■ Directions
Copy out every line of the records below word for word, omitting the pictures.

Element and text location data:
══════════
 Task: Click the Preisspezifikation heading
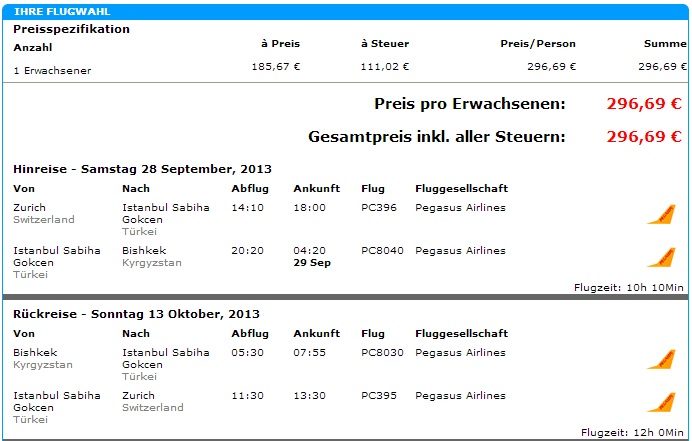(71, 29)
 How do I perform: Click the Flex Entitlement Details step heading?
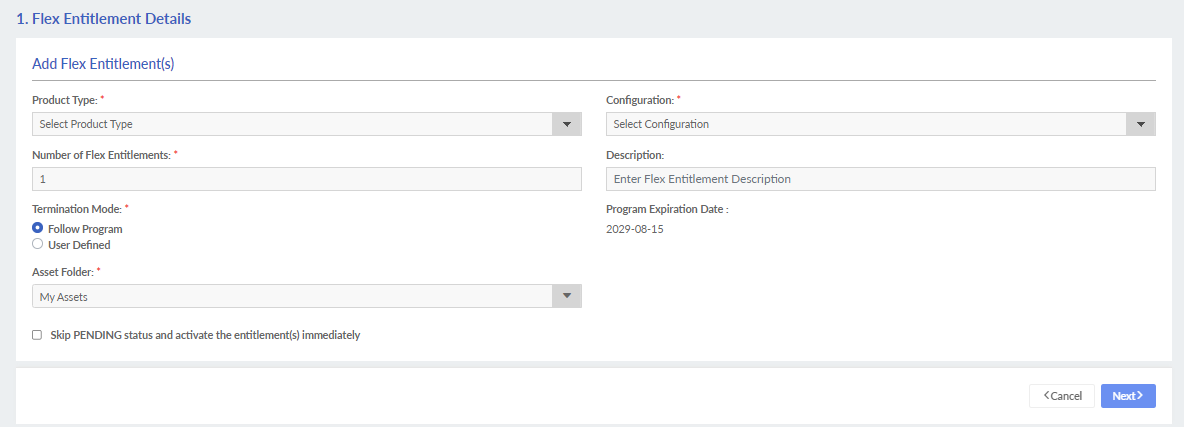tap(104, 19)
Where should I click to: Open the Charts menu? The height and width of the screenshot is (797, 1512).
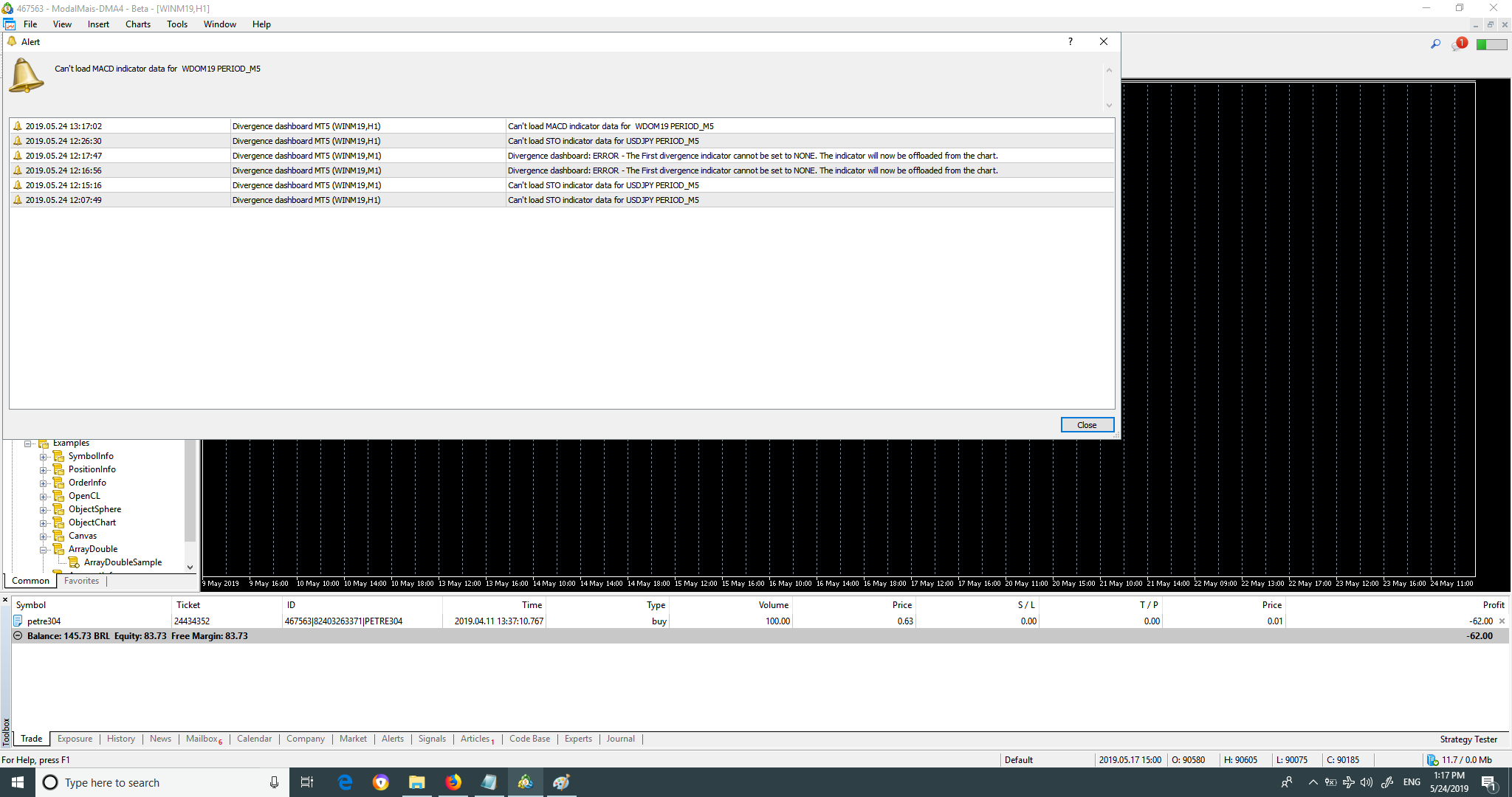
══════════
■ Worked answer
 Task: Click the Preisspezifikation heading
(71, 29)
 How do I perform: Click the Flex Entitlement Details step heading?
tap(104, 19)
Where should I click to: Open the Charts menu? The height and width of the screenshot is (797, 1512).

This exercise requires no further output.